■ What needs to be done:
Reproduce nothing but the lines from the one containing "This screenshot has height=1139, width=1407." to the end of the records below, each exactly as written.

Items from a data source
******************************

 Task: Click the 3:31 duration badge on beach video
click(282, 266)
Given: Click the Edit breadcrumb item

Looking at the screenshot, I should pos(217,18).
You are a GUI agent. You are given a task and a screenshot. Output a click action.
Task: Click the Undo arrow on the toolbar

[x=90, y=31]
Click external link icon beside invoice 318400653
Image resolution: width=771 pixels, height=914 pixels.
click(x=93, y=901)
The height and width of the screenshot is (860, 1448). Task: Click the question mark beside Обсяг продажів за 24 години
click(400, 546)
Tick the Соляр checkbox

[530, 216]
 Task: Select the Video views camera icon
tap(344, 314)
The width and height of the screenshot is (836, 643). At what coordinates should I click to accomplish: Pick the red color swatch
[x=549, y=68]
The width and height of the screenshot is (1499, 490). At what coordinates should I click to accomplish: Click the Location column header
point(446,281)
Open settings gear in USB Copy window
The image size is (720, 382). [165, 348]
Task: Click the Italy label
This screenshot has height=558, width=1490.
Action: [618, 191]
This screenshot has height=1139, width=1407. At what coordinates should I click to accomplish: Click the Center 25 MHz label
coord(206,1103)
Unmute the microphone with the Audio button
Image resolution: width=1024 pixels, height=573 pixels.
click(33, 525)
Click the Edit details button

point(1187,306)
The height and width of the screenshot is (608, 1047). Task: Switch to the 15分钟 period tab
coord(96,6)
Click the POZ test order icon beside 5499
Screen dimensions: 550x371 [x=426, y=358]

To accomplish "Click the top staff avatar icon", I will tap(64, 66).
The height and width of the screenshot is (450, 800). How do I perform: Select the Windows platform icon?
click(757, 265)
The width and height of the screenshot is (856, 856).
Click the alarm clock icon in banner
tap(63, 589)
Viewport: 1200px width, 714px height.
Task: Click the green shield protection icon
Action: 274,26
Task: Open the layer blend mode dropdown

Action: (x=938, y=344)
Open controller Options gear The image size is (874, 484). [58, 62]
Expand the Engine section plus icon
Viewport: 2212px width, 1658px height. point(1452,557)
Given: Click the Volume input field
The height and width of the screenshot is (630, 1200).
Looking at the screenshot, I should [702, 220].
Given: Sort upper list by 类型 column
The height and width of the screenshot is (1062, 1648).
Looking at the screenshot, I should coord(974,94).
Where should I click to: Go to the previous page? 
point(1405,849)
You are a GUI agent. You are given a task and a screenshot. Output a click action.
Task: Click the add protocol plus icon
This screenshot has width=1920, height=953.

******************************

■ Answer section:
This screenshot has height=1139, width=1407. At what coordinates should I click to accomplish: Click the Center 25 MHz label
coord(206,1103)
Unmute the microphone with the Audio button
Image resolution: width=1024 pixels, height=573 pixels.
click(33, 525)
Click the Edit details button

point(1187,306)
The height and width of the screenshot is (608, 1047). Task: Switch to the 15分钟 period tab
coord(96,6)
Click the POZ test order icon beside 5499
Screen dimensions: 550x371 [x=426, y=358]

To accomplish "Click the top staff avatar icon", I will tap(64, 66).
The height and width of the screenshot is (450, 800). How do I perform: Select the Windows platform icon?
click(757, 265)
The width and height of the screenshot is (856, 856).
Click the alarm clock icon in banner
tap(63, 589)
Viewport: 1200px width, 714px height.
Task: Click the green shield protection icon
Action: 274,26
Task: Open the layer blend mode dropdown

Action: (x=938, y=344)
Open controller Options gear The image size is (874, 484). [58, 62]
Expand the Engine section plus icon
Viewport: 2212px width, 1658px height. point(1452,557)
Given: Click the Volume input field
The height and width of the screenshot is (630, 1200).
Looking at the screenshot, I should [702, 220].
Given: Sort upper list by 类型 column
The height and width of the screenshot is (1062, 1648).
Looking at the screenshot, I should coord(974,94).
Where should I click to: Go to the previous page? 
point(1405,849)
You are a GUI agent. You are given a task and a screenshot. Output a click action.
Task: Click the add protocol plus icon
This screenshot has width=1920, height=953.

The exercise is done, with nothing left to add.